WRITTEN INSTRUCTION 1:
In the blog post below, what was the topic of the talk Dennis gave?
WRITTEN INSTRUCTION 2:
Echo a passage from the blog post below word for word. Begin at the words "I welcome your" and stop after "resilient and wise.".
WRITTEN INSTRUCTION 3:
What qualities does the blog post below say the human spirit shows when people feel safe enough to be their true selves? List all of them.

EXTRACT TO READ:
● ● ● ●

The only time a felt a bit anxious was while listening to the presenter just before I was to go on.  This was largely because I was trying to review the main points of what I wanted to say in my head but could not do it effectively while also trying to listen.  Recognizing the futility of this form of last minute preparation, I gave up on trying and focused on listening to Dennis and his honest and heart felt talk on the benefits of connecting with people outside of one’s typical social circles.  Dennis finished to resounding applause; a hard act to follow.  It was now my turn.

To quote one of the participants I “..nailed it”.  As I spoke about the privileged role I have of witnessing and empowering the human spirit, I could see… or rather I could feel that the audience was with me.  I was able to make eye contact and take in their smiles of encouragement as I scanned the room.  It was actually really great.

The comments that various audience members provided me with all the validation I needed for my new approach.  All of them expressed feeling moved.  I had succeeded.

Not only had I made a connection, but I proved to myself that fear was not necessary for me to perform well.  I could listen to my anxiety as a sign for the need to prepare without letting fear take over and push me into obsessiveness.  I could keep focused on my own goals, show up, and let the process unfold.

I tried it and now I am sold.  There is no going back. 

How about you? Is there any way that these ideas could fit for your life?

I welcome your thoughts and comments.

Dr. Stacy


Design Your Life: The Passion and the Process

I love being a psychologist. I am passionate about it and know in every fibre of my being that I am fulfilling my life’s purpose.

Every day that I go to work, I have the unique privilege of making genuine connections with people who, in the safety provided by confidentiality, are free to be their authentic selves.  And I have to tell you that it is truly inspiring. 

You see, when people feel safe enough to be their true selves, something absolutely amazing happens…the human spirit is able to shine.  And I am telling you that it is abundantly creative, and resilient and wise. 

In fact, I have yet to meet a client that does not have a sense of what it is they need to do to become the best version of themselves. 

So what is going on here?  If all my clients essentially know what they need to do and have the ability to DESIGN their LIVES why are they coming to speak to someone like me.  Well, the reality is they are stuck.   

Stuck because what they know they need to do is in conflict with another important need, and they are not sure how to move forward.

● ● ● ●

INFORMATION PROVIDED:
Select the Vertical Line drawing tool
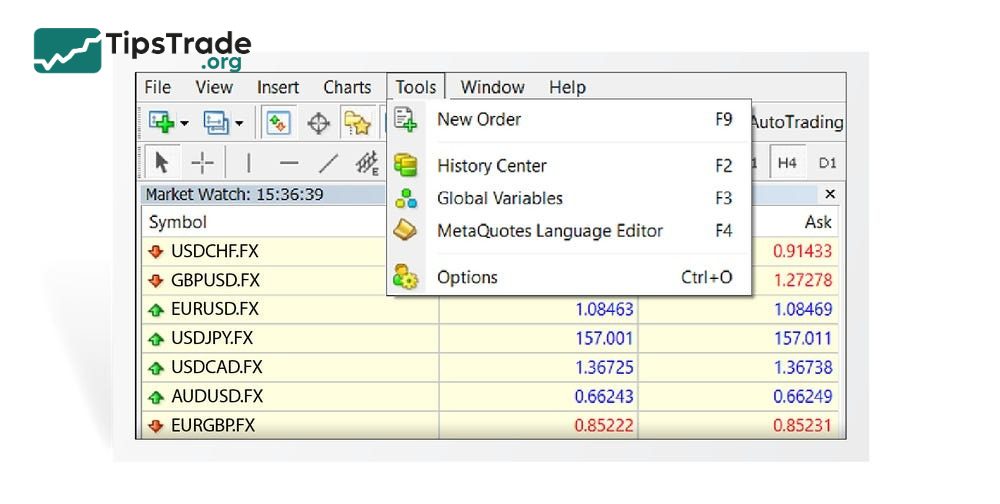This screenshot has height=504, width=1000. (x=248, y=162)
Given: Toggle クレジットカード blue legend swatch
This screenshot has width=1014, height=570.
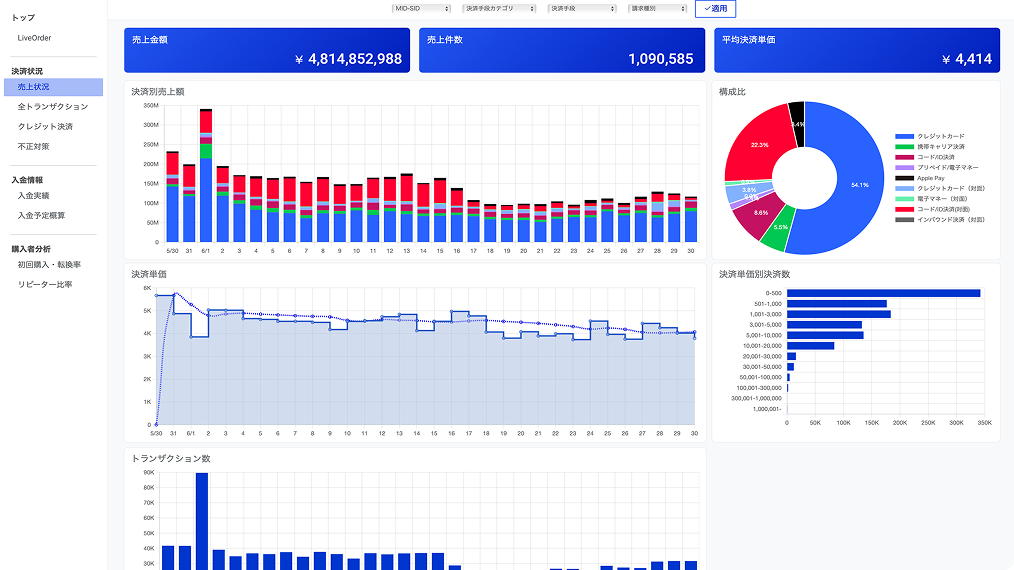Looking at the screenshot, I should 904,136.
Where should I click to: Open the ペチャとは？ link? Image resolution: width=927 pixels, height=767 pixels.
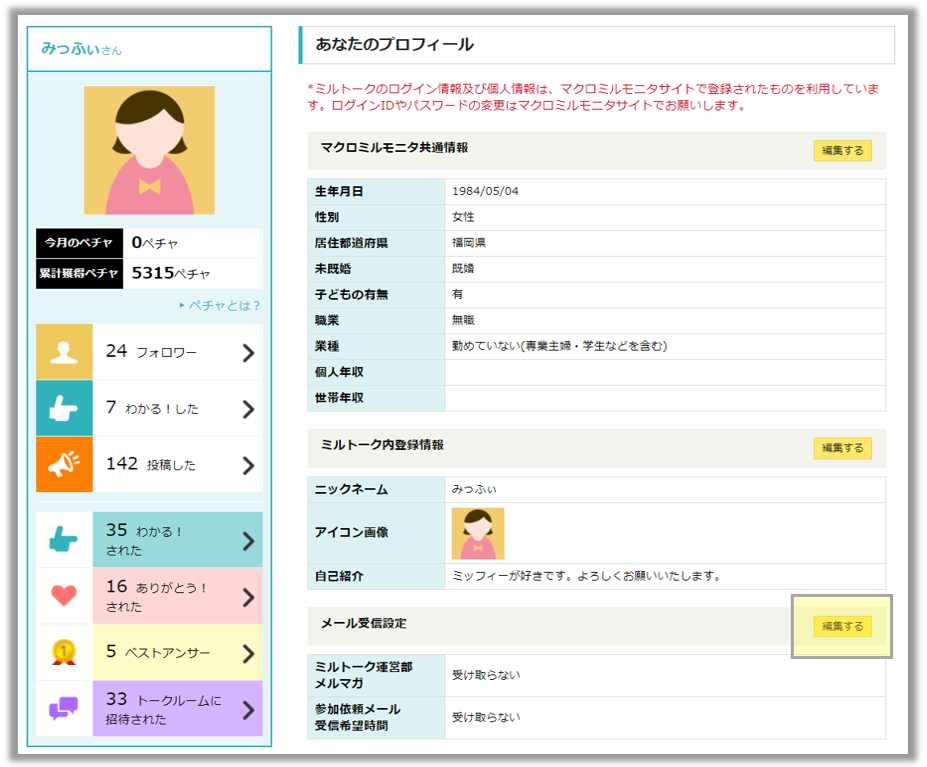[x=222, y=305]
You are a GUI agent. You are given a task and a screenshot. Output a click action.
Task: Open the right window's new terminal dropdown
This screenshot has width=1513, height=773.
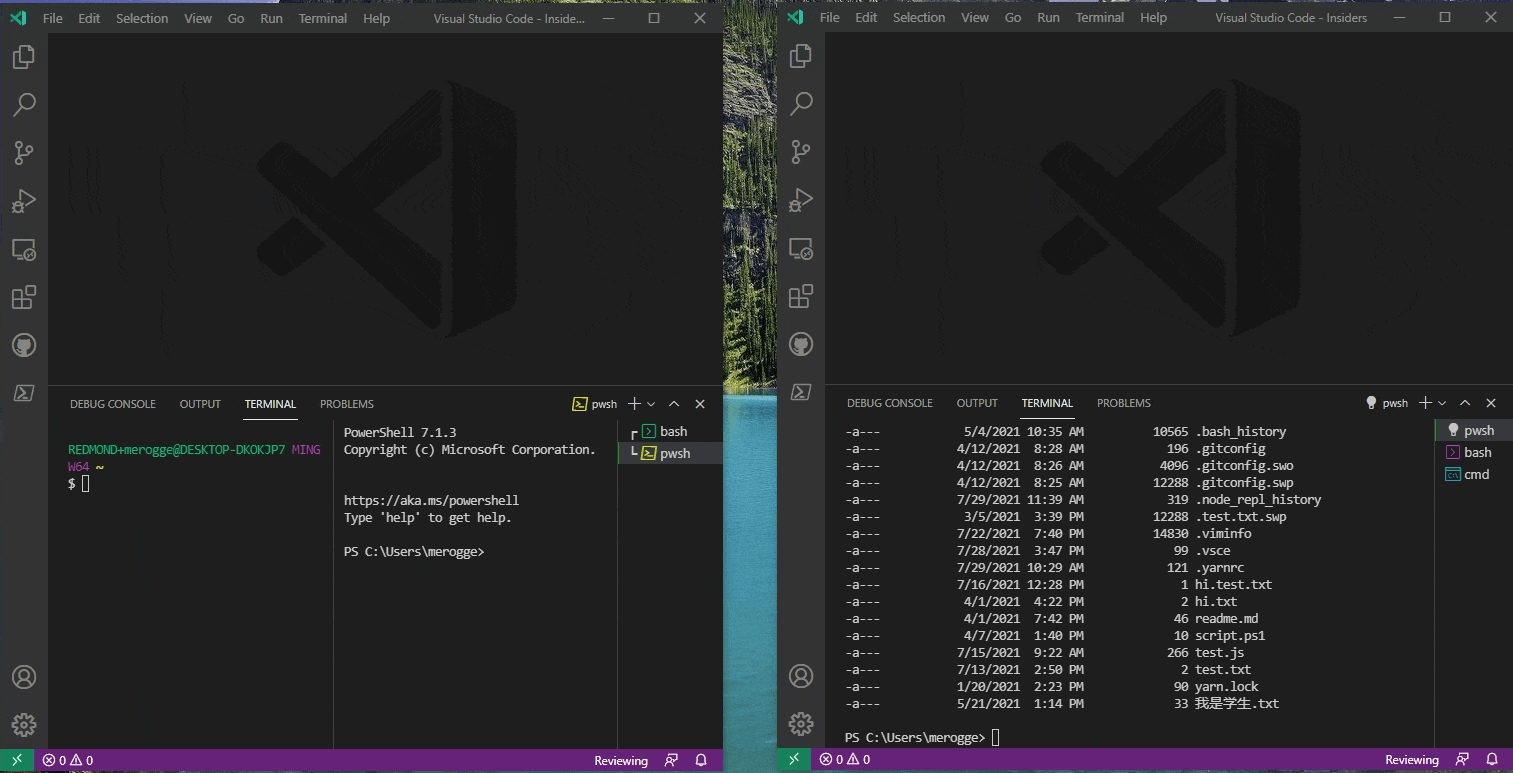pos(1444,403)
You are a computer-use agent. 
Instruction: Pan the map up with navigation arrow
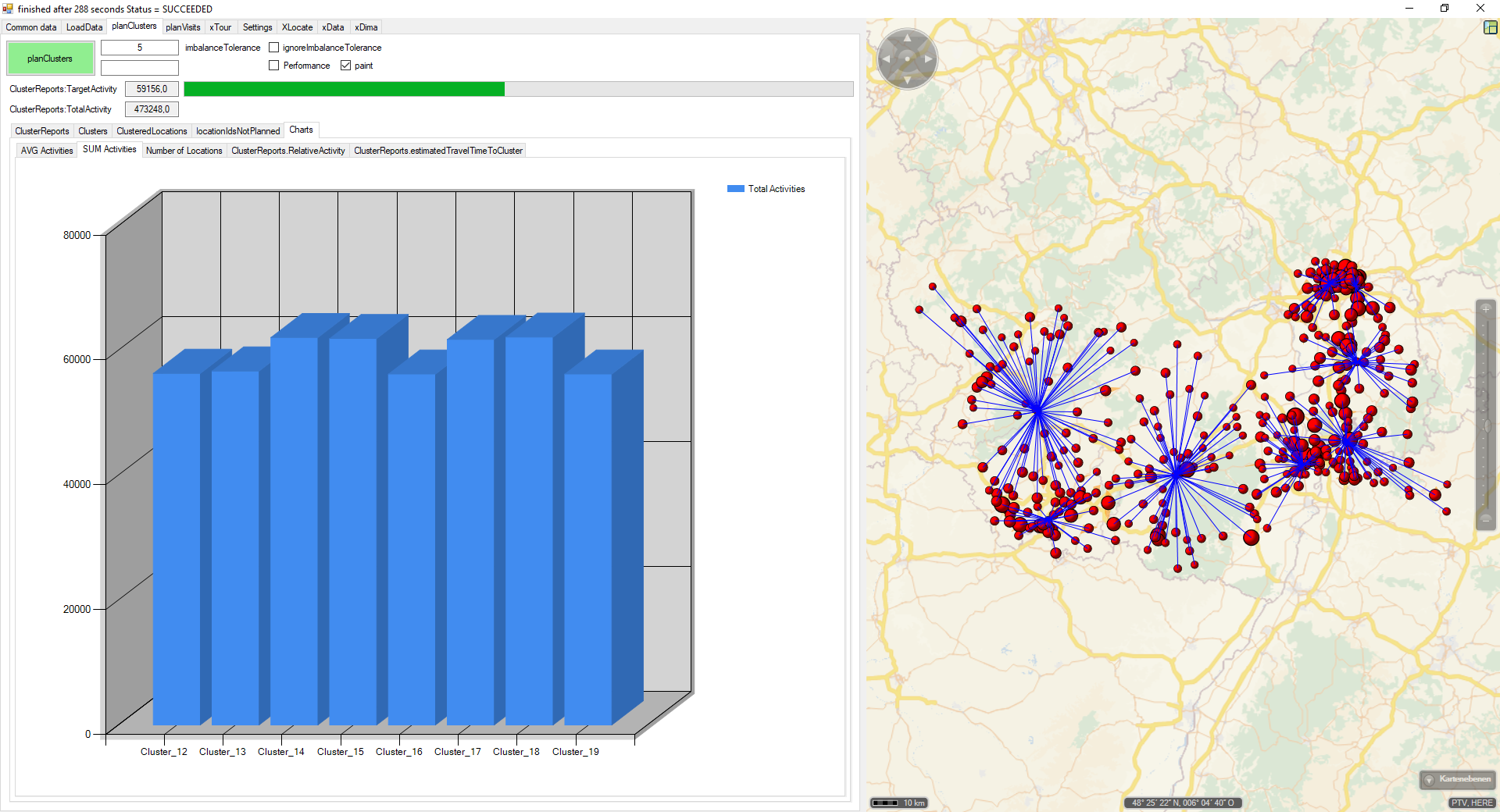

● ● ● ●

EXPECTED OUTPUT 1:
The benefits of connecting with people outside of one's typical social circles.

EXPECTED OUTPUT 2:
I welcome your thoughts and comments.

Dr. Stacy


Design Your Life: The Passion and the Process

I love being a psychologist. I am passionate about it and know in every fibre of my being that I am fulfilling my life’s purpose.

Every day that I go to work, I have the unique privilege of making genuine connections with people who, in the safety provided by confidentiality, are free to be their authentic selves.  And I have to tell you that it is truly inspiring. 

You see, when people feel safe enough to be their true selves, something absolutely amazing happens…the human spirit is able to shine.  And I am telling you that it is abundantly creative, and resilient and wise.

EXPECTED OUTPUT 3:
- Creative
- Resilient
- Wise